A new method is developed for experimentally determining the system parameters of a structure that is suitable for implementation in microprocessor-based systems. It uses single degree-of-freedom models to describe a multi-degree-of-freedom system. The system is assumed to be describable by a linear, proportionally and lightly damped, lumped parameter model. Two types of damping models, viscous and structural damping, are provided.

The effective mass, stiffness, and damping are obtained by fitting the experimental data in the inverse Nyquist plane. The effective mass, stiffness, and damping are convertible to global modal mass, stiffness, and damping through normal mode corrections. Then a physical space mathematical model may be assembled from the modal properties for complete and truncated modal vector system descriptions. Therefore, this method will deal with the general case where the number of degree-of-freedom exceeds the number of identified modes.

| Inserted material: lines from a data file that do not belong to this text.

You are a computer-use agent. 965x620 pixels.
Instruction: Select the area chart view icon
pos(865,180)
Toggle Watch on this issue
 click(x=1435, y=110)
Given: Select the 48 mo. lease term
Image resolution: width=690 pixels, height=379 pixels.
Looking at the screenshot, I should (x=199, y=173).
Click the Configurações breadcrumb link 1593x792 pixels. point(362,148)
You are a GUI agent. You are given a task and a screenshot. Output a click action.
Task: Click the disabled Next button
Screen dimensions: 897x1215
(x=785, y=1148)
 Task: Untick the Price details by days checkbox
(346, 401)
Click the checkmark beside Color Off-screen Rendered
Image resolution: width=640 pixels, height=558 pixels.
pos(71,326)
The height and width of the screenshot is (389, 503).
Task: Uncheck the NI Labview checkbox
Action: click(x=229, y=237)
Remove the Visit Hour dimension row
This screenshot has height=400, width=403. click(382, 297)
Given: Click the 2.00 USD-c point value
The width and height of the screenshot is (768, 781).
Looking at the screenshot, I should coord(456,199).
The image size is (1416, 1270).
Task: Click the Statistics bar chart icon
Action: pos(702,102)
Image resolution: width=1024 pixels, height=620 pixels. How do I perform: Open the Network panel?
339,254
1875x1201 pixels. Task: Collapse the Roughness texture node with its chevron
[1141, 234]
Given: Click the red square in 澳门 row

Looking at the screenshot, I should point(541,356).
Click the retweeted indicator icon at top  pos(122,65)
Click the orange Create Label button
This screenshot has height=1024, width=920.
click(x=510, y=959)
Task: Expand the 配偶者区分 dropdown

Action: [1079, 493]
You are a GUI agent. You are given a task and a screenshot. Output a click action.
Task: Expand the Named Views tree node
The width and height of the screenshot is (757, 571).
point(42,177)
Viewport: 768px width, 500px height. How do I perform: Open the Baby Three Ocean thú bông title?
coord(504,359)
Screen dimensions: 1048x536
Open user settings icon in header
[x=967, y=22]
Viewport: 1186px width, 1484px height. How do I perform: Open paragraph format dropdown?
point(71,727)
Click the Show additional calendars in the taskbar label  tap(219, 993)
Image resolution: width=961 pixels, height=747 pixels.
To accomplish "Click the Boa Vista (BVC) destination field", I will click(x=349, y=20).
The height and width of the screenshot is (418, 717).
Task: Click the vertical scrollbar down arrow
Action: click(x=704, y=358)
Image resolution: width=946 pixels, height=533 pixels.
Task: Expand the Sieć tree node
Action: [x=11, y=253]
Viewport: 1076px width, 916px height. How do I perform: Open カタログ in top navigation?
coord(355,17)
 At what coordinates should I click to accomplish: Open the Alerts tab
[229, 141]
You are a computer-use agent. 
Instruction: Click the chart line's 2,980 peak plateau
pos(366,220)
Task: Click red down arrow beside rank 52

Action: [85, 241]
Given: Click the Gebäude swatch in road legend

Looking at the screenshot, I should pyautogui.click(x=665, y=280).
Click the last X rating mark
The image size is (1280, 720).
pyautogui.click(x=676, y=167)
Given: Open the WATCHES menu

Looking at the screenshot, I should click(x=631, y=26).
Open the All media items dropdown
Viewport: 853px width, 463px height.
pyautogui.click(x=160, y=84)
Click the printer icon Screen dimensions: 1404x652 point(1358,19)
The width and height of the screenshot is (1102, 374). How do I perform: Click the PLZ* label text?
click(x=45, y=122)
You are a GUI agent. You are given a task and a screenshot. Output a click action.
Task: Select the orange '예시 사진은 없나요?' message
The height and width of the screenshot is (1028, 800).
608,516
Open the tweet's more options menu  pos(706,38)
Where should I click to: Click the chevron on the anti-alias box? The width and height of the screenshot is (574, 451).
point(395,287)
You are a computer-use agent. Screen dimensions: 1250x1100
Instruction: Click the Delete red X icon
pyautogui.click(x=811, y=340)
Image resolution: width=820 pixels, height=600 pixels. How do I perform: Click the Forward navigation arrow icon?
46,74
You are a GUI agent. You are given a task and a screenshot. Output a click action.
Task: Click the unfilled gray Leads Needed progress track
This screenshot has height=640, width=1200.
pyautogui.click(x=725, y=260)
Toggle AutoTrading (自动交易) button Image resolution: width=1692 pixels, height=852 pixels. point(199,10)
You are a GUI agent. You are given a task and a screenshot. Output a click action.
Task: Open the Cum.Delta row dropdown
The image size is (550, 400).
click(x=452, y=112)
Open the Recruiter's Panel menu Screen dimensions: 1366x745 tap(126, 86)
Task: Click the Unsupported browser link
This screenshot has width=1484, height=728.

After a mathematical model is developed, different ways of modifying the structure analytically are investigated. This modified model is used to predict the new dynamic characteristics of the modified structure due to changes in its mass, stiffness, or damping properties. There are three ways that modifications can be made. They are: l) modifications made in the physical coordinates model; 2) modifications made in both the physical and modal coordinates models; and 3) modifications made in the modal coordinates model. The last way is found to be the most efficient way; therefore, model modifications should be done totally in modal spaces, modal space I and II. The derivation of mass, stiffness, and damping modification matrices for general structure is also presented.

The resonance specification and frequency response function synthesis are two useful techniques that aid in system modification and are, therefore, included. A resonant peak can be shifted to another frequency by making certain modifications to the structure, thus avoiding undesired vibration. The resonance specification will determine the amount of physical change needed. It is not practical to store all the frequency response function measurements of a structure during testing. Therefore, a frequency response function synthesis is needed, such that any one can be synthesized from the model developed.

A theoretical three degree-of-freedom system and two experimental systems--a square plate and a C-clamp--were used to verify the techniques developed.